A widely used security protocol that dates back to the days of dial-up internet has vulnerabilities that could expose large numbers of networked devices to an attack and allow an attacker to gain control of traffic on an organization’s network.

A research team led by University of California San Diego computer scientists investigated the Remote Authentication Dial-In User Service (RADIUS) protocol and found a vulnerability they call Blast-RADIUS that has been present for decades. RADIUS, designed in 1991, allows networked devices such as routers, switches or mobile roaming gear to use a remote server to validate login or other credentials.

This is a common set-up in enterprise and telecommunications networks because it allows credentials to be centrally managed. As a result, RADIUS is a critical part of modern telecommunications and enterprise networks; in large enterprises, it may control access to tens of thousands of switches.

Authors of the paper “RADIUS/UDP Considered Harmful” include researchers from Cloudfare, Centrum Wiskunde & Informatica, BastiionZero and Microsoft Research. It was presented last week at the USENIX Security 2024 conference.

“This is among the largest and most complex vulnerability disclosure processes that we have been involved in, ” said Nadia Heninger, a professor in the Jacobs School of Engineering Department of Computer Science and Engineering. “Given how widely this protocol is used, it is surprising that it has received almost no formal security analysis in the academic cryptography and security communities.”

Heninger notes the large gap that existed between those who deploy these protocols and those who study them.

The researchers discovered the ability for a “man in the middle” to attack communication between a RADIUS client (or the victim’s networked device) and RADIUS server to forge a valid protocol accept message in response to a fake login or authentication request. This could give an attacker administrative access to networked devices and services without requiring an attacker to guess or “brute force” passwords.

The root of this vulnerability stems from the fact RADIUS was developed before proper cryptographic protocol design was well understood, the authors say. It uses an authentication check based on an ad hoc and insecure construction based on the MD5 hash function, which has been known to be broken for two decades.

However, the RADIUS protocol was not updated when MD5 was broken in 2004, the authors note. Before their work, the maintainers of the protocol standards defining RADIUS thought that the MD5-based construction used in RADIUS was still secure.

Vendors have released patches that implement the authors’ recommended short-term mitigation for this vulnerability.

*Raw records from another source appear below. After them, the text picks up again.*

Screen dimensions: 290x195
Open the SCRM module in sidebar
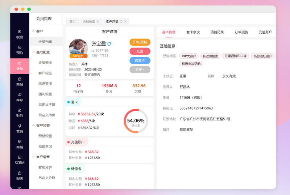coord(20,160)
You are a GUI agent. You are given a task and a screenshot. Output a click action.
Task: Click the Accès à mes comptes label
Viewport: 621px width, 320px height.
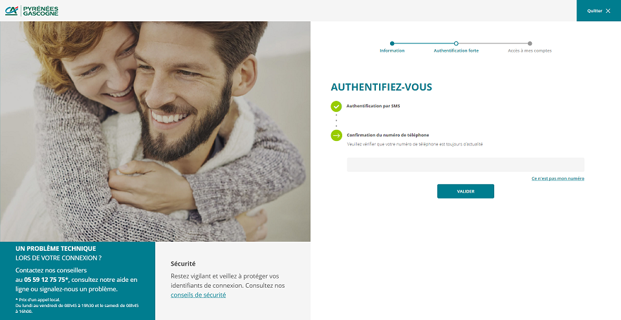coord(530,50)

System administrators should check for patches for protocols they use with RADIUS and apply the updated configuration options suggested by their vendors.

The authors have disclosed their findings (security advisories CVE-2024-3596 and VU#456537) and more than 90 vendors have been involved in a coordinated disclosure and issued security bulletins.

The research team includes Heninger, Miro Haller and Adam Suhl of UC San Diego; Sharon Goldberg of Cloudfare; Mike Milano of BastionZero; Dan Shumow of Microsoft Research; and Marc Stevens of Centrum Wiskunde & Informatica.